Work task:
Locate every line in the material below that has the word "click". Copy each of those lines.

Supplied material:
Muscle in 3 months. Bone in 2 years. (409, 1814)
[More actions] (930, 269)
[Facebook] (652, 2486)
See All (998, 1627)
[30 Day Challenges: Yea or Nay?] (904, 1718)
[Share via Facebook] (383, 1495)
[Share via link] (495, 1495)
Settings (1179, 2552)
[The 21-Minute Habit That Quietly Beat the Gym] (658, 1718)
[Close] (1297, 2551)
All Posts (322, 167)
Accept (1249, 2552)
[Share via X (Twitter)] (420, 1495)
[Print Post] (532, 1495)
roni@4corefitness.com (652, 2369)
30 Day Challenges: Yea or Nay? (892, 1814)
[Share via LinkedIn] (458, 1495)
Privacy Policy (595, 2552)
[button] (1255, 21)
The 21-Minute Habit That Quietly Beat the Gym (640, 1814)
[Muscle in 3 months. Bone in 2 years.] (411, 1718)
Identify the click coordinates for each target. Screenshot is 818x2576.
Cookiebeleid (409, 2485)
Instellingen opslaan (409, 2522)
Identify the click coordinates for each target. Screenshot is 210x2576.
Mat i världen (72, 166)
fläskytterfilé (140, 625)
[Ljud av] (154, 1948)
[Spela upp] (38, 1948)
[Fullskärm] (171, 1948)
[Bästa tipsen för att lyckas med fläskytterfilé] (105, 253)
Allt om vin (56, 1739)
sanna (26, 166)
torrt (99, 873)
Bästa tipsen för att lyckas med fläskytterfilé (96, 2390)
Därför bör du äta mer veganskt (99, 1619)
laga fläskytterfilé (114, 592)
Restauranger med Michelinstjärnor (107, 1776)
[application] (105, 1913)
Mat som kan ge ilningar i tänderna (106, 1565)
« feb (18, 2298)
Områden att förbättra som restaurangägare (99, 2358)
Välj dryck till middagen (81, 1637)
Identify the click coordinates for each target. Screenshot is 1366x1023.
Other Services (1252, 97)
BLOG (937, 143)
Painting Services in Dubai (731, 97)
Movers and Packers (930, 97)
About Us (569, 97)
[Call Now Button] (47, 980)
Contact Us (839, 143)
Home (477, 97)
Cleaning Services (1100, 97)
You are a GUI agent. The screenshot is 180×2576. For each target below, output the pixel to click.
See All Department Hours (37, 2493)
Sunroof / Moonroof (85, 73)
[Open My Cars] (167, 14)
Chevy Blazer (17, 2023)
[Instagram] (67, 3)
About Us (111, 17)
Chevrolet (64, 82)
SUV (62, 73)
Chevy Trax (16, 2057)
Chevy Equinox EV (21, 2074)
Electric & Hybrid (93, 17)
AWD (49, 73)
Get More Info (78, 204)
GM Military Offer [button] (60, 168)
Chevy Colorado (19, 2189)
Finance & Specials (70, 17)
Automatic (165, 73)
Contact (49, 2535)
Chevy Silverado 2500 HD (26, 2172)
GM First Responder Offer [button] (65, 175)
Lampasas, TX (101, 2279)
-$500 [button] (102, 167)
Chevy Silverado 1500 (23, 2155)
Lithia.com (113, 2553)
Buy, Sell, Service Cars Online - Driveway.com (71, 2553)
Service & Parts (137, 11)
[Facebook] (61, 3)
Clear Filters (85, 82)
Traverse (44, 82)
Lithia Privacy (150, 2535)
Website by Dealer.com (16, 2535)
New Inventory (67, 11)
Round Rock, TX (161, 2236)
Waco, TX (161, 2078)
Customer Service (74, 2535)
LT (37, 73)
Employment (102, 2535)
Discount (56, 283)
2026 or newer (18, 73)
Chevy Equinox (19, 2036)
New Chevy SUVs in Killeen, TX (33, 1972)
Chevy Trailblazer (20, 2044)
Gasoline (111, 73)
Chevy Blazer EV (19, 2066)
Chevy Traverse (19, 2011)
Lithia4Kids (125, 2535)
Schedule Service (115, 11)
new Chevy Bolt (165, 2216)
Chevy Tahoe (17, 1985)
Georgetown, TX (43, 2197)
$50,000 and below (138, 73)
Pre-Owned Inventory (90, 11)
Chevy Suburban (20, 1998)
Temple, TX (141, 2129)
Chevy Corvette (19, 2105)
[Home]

Output:
Identify the click coordinates for each target. Screenshot is 818x2576.
Identify the click coordinates for each target. Screenshot is 210x2576.
Identify the click coordinates for each target. Screenshot is 1366x1023.
You are a GUI agent. The screenshot is 180×2576. For each target below, output the pixel to click.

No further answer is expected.